**Instructions for the task**
Recast every line of the entries below as a Markdown table with two columns, Row and Entry line, numbering each row and leaving out blank lines.

**Data shown**
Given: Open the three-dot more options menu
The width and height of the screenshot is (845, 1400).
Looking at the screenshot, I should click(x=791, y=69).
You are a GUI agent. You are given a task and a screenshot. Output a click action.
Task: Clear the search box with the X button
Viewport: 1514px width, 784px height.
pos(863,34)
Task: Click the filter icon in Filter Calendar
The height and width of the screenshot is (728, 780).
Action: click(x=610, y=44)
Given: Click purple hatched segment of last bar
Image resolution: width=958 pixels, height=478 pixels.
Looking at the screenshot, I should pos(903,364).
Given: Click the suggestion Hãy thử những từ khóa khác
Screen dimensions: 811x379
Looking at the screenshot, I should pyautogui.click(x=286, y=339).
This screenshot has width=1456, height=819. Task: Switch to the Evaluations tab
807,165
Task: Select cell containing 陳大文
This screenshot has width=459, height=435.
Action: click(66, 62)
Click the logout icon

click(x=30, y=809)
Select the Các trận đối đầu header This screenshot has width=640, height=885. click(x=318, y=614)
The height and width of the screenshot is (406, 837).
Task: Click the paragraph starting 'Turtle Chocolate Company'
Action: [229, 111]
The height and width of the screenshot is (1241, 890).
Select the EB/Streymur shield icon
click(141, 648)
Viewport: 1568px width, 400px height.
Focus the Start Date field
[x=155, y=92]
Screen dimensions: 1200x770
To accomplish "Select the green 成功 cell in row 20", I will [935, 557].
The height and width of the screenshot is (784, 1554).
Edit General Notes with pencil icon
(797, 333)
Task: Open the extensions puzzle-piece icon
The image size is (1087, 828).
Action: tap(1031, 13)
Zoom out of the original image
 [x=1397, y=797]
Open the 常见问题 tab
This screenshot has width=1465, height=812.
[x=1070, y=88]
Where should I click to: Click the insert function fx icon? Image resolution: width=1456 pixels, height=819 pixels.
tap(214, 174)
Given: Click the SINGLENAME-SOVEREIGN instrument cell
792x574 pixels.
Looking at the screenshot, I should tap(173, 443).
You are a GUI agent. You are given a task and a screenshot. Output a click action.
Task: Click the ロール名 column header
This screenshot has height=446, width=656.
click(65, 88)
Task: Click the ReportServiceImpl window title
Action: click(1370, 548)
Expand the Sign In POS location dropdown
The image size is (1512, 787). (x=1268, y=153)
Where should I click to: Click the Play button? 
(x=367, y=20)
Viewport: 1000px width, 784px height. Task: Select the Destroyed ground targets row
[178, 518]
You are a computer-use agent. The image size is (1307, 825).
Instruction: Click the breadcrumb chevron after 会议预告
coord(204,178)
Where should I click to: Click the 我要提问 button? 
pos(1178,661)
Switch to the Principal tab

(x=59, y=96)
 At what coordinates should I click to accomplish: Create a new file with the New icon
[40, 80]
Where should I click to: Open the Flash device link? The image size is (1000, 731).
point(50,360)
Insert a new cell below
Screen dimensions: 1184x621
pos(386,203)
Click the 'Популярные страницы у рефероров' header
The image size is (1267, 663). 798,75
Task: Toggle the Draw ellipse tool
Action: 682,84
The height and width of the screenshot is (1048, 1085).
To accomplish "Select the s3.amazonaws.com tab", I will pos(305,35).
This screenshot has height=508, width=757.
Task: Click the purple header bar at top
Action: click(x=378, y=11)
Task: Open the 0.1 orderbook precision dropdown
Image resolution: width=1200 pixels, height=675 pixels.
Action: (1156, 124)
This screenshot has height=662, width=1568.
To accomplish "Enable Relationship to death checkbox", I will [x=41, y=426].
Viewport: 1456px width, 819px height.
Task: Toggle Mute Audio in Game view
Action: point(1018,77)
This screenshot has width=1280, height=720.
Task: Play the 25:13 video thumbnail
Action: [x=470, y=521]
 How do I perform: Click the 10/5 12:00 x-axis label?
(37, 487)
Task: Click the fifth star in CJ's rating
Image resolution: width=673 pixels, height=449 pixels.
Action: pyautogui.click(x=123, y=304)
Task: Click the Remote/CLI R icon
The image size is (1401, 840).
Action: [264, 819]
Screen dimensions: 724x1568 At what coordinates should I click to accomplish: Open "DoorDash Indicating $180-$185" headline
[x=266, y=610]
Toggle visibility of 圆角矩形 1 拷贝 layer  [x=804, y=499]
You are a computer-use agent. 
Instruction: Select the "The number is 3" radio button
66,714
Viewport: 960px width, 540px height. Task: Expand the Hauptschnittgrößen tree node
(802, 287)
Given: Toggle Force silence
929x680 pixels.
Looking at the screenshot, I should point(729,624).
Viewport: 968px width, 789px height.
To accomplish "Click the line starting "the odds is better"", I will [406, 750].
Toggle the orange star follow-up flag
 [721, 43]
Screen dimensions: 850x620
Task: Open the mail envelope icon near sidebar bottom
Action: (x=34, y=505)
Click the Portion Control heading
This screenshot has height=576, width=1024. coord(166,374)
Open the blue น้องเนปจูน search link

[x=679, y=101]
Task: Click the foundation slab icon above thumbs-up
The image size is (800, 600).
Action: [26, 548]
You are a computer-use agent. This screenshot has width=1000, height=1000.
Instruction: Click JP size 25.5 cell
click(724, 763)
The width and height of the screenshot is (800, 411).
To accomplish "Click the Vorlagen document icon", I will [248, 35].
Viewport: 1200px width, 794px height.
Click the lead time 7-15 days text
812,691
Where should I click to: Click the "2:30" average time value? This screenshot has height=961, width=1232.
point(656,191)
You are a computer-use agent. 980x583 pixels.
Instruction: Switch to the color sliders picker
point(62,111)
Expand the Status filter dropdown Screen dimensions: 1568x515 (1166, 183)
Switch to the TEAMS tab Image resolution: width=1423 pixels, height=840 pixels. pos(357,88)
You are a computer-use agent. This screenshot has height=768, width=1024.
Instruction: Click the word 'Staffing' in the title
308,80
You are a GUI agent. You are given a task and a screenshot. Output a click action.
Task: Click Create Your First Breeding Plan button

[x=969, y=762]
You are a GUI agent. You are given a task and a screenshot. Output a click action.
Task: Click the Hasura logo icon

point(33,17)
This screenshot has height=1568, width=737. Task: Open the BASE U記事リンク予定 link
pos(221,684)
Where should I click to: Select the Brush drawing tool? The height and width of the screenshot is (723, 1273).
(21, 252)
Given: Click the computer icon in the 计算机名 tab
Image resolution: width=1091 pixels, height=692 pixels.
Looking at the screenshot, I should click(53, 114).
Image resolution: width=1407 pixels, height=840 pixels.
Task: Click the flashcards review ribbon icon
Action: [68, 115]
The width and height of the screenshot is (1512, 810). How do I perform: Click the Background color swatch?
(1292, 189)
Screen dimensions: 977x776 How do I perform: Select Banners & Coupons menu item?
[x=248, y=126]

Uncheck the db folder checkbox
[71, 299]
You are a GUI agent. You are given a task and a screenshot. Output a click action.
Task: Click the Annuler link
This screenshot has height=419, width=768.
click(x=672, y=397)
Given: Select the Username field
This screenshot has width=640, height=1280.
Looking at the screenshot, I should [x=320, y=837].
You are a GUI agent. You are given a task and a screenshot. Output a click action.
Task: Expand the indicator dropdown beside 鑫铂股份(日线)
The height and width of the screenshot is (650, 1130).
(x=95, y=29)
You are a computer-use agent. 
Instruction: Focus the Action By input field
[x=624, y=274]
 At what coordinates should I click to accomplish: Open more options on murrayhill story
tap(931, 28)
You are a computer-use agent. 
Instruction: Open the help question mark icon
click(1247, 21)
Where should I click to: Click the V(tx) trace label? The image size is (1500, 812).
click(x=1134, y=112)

**Output**
| Row | Entry line |
|---|---|
| 1 | Given: Open the three-dot more options menu |
| 2 | The width and height of the screenshot is (845, 1400). |
| 3 | Looking at the screenshot, I should click(x=791, y=69). |
| 4 | You are a GUI agent. You are given a task and a screenshot. Output a click action. |
| 5 | Task: Clear the search box with the X button |
| 6 | Viewport: 1514px width, 784px height. |
| 7 | pos(863,34) |
| 8 | Task: Click the filter icon in Filter Calendar |
| 9 | The height and width of the screenshot is (728, 780). |
| 10 | Action: click(x=610, y=44) |
| 11 | Given: Click purple hatched segment of last bar |
| 12 | Image resolution: width=958 pixels, height=478 pixels. |
| 13 | Looking at the screenshot, I should pos(903,364). |
| 14 | Given: Click the suggestion Hãy thử những từ khóa khác |
| 15 | Screen dimensions: 811x379 |
| 16 | Looking at the screenshot, I should pyautogui.click(x=286, y=339). |
| 17 | This screenshot has width=1456, height=819. Task: Switch to the Evaluations tab |
| 18 | 807,165 |
| 19 | Task: Select cell containing 陳大文 |
| 20 | This screenshot has width=459, height=435. |
| 21 | Action: click(66, 62) |
| 22 | Click the logout icon |
| 23 | click(x=30, y=809) |
| 24 | Select the Các trận đối đầu header This screenshot has width=640, height=885. click(x=318, y=614) |
| 25 | The height and width of the screenshot is (406, 837). |
| 26 | Task: Click the paragraph starting 'Turtle Chocolate Company' |
| 27 | Action: [229, 111] |
| 28 | The height and width of the screenshot is (1241, 890). |
| 29 | Select the EB/Streymur shield icon |
| 30 | click(141, 648) |
| 31 | Viewport: 1568px width, 400px height. |
| 32 | Focus the Start Date field |
| 33 | [x=155, y=92] |
| 34 | Screen dimensions: 1200x770 |
| 35 | To accomplish "Select the green 成功 cell in row 20", I will [935, 557]. |
| 36 | The height and width of the screenshot is (784, 1554). |
| 37 | Edit General Notes with pencil icon |
| 38 | (797, 333) |
| 39 | Task: Open the extensions puzzle-piece icon |
| 40 | The image size is (1087, 828). |
| 41 | Action: tap(1031, 13) |
| 42 | Zoom out of the original image |
| 43 |  [x=1397, y=797] |
| 44 | Open the 常见问题 tab |
| 45 | This screenshot has width=1465, height=812. |
| 46 | [x=1070, y=88] |
| 47 | Where should I click to: Click the insert function fx icon? Image resolution: width=1456 pixels, height=819 pixels. |
| 48 | tap(214, 174) |
| 49 | Given: Click the SINGLENAME-SOVEREIGN instrument cell |
| 50 | 792x574 pixels. |
| 51 | Looking at the screenshot, I should tap(173, 443). |
| 52 | You are a GUI agent. You are given a task and a screenshot. Output a click action. |
| 53 | Task: Click the ロール名 column header |
| 54 | This screenshot has height=446, width=656. |
| 55 | click(65, 88) |
| 56 | Task: Click the ReportServiceImpl window title |
| 57 | Action: click(1370, 548) |
| 58 | Expand the Sign In POS location dropdown |
| 59 | The image size is (1512, 787). (x=1268, y=153) |
| 60 | Where should I click to: Click the Play button?  |
| 61 | (x=367, y=20) |
| 62 | Viewport: 1000px width, 784px height. Task: Select the Destroyed ground targets row |
| 63 | [178, 518] |
| 64 | You are a computer-use agent. The image size is (1307, 825). |
| 65 | Instruction: Click the breadcrumb chevron after 会议预告 |
| 66 | coord(204,178) |
| 67 | Where should I click to: Click the 我要提问 button?  |
| 68 | pos(1178,661) |
| 69 | Switch to the Principal tab |
| 70 | (x=59, y=96) |
| 71 |  At what coordinates should I click to accomplish: Create a new file with the New icon |
| 72 | [40, 80] |
| 73 | Where should I click to: Open the Flash device link? The image size is (1000, 731). |
| 74 | point(50,360) |
| 75 | Insert a new cell below |
| 76 | Screen dimensions: 1184x621 |
| 77 | pos(386,203) |
| 78 | Click the 'Популярные страницы у рефероров' header |
| 79 | The image size is (1267, 663). 798,75 |
| 80 | Task: Toggle the Draw ellipse tool |
| 81 | Action: 682,84 |
| 82 | The height and width of the screenshot is (1048, 1085). |
| 83 | To accomplish "Select the s3.amazonaws.com tab", I will pos(305,35). |
| 84 | This screenshot has height=508, width=757. |
| 85 | Task: Click the purple header bar at top |
| 86 | Action: click(x=378, y=11) |
| 87 | Task: Open the 0.1 orderbook precision dropdown |
| 88 | Image resolution: width=1200 pixels, height=675 pixels. |
| 89 | Action: (1156, 124) |
| 90 | This screenshot has height=662, width=1568. |
| 91 | To accomplish "Enable Relationship to death checkbox", I will [x=41, y=426]. |
| 92 | Viewport: 1456px width, 819px height. |
| 93 | Task: Toggle Mute Audio in Game view |
| 94 | Action: point(1018,77) |
| 95 | This screenshot has width=1280, height=720. |
| 96 | Task: Play the 25:13 video thumbnail |
| 97 | Action: [x=470, y=521] |
| 98 |  How do I perform: Click the 10/5 12:00 x-axis label? |
| 99 | (37, 487) |
| 100 | Task: Click the fifth star in CJ's rating |
| 101 | Image resolution: width=673 pixels, height=449 pixels. |
| 102 | Action: pyautogui.click(x=123, y=304) |
| 103 | Task: Click the Remote/CLI R icon |
| 104 | The image size is (1401, 840). |
| 105 | Action: [264, 819] |
| 106 | Screen dimensions: 724x1568 At what coordinates should I click to accomplish: Open "DoorDash Indicating $180-$185" headline |
| 107 | [x=266, y=610] |
| 108 | Toggle visibility of 圆角矩形 1 拷贝 layer  [x=804, y=499] |
| 109 | You are a computer-use agent.  |
| 110 | Instruction: Select the "The number is 3" radio button |
| 111 | 66,714 |
| 112 | Viewport: 960px width, 540px height. Task: Expand the Hauptschnittgrößen tree node |
| 113 | (802, 287) |
| 114 | Given: Toggle Force silence |
| 115 | 929x680 pixels. |
| 116 | Looking at the screenshot, I should point(729,624). |
| 117 | Viewport: 968px width, 789px height. |
| 118 | To accomplish "Click the line starting "the odds is better"", I will [406, 750]. |
| 119 | Toggle the orange star follow-up flag |
| 120 |  [721, 43] |
| 121 | Screen dimensions: 850x620 |
| 122 | Task: Open the mail envelope icon near sidebar bottom |
| 123 | Action: (x=34, y=505) |
| 124 | Click the Portion Control heading |
| 125 | This screenshot has height=576, width=1024. coord(166,374) |
| 126 | Open the blue น้องเนปจูน search link |
| 127 | [x=679, y=101] |
| 128 | Task: Click the foundation slab icon above thumbs-up |
| 129 | The image size is (800, 600). |
| 130 | Action: [26, 548] |
| 131 | You are a computer-use agent. This screenshot has width=1000, height=1000. |
| 132 | Instruction: Click JP size 25.5 cell |
| 133 | click(724, 763) |
| 134 | The width and height of the screenshot is (800, 411). |
| 135 | To accomplish "Click the Vorlagen document icon", I will [248, 35]. |
| 136 | Viewport: 1200px width, 794px height. |
| 137 | Click the lead time 7-15 days text |
| 138 | 812,691 |
| 139 | Where should I click to: Click the "2:30" average time value? This screenshot has height=961, width=1232. |
| 140 | point(656,191) |
| 141 | You are a computer-use agent. 980x583 pixels. |
| 142 | Instruction: Switch to the color sliders picker |
| 143 | point(62,111) |
| 144 | Expand the Status filter dropdown Screen dimensions: 1568x515 (1166, 183) |
| 145 | Switch to the TEAMS tab Image resolution: width=1423 pixels, height=840 pixels. pos(357,88) |
| 146 | You are a computer-use agent. This screenshot has height=768, width=1024. |
| 147 | Instruction: Click the word 'Staffing' in the title |
| 148 | 308,80 |
| 149 | You are a GUI agent. You are given a task and a screenshot. Output a click action. |
| 150 | Task: Click Create Your First Breeding Plan button |
| 151 | [x=969, y=762] |
| 152 | You are a GUI agent. You are given a task and a screenshot. Output a click action. |
| 153 | Task: Click the Hasura logo icon |
| 154 | point(33,17) |
| 155 | This screenshot has height=1568, width=737. Task: Open the BASE U記事リンク予定 link |
| 156 | pos(221,684) |
| 157 | Where should I click to: Select the Brush drawing tool? The height and width of the screenshot is (723, 1273). |
| 158 | (21, 252) |
| 159 | Given: Click the computer icon in the 计算机名 tab |
| 160 | Image resolution: width=1091 pixels, height=692 pixels. |
| 161 | Looking at the screenshot, I should click(53, 114). |
| 162 | Image resolution: width=1407 pixels, height=840 pixels. |
| 163 | Task: Click the flashcards review ribbon icon |
| 164 | Action: [68, 115] |
| 165 | The width and height of the screenshot is (1512, 810). How do I perform: Click the Background color swatch? |
| 166 | (1292, 189) |
| 167 | Screen dimensions: 977x776 How do I perform: Select Banners & Coupons menu item? |
| 168 | [x=248, y=126] |
| 169 | Uncheck the db folder checkbox |
| 170 | [71, 299] |
| 171 | You are a GUI agent. You are given a task and a screenshot. Output a click action. |
| 172 | Task: Click the Annuler link |
| 173 | This screenshot has height=419, width=768. |
| 174 | click(x=672, y=397) |
| 175 | Given: Select the Username field |
| 176 | This screenshot has width=640, height=1280. |
| 177 | Looking at the screenshot, I should [x=320, y=837]. |
| 178 | You are a GUI agent. You are given a task and a screenshot. Output a click action. |
| 179 | Task: Expand the indicator dropdown beside 鑫铂股份(日线) |
| 180 | The height and width of the screenshot is (650, 1130). |
| 181 | (x=95, y=29) |
| 182 | You are a computer-use agent.  |
| 183 | Instruction: Focus the Action By input field |
| 184 | [x=624, y=274] |
| 185 |  At what coordinates should I click to accomplish: Open more options on murrayhill story |
| 186 | tap(931, 28) |
| 187 | You are a computer-use agent.  |
| 188 | Instruction: Open the help question mark icon |
| 189 | click(1247, 21) |
| 190 | Where should I click to: Click the V(tx) trace label? The image size is (1500, 812). |
| 191 | click(x=1134, y=112) |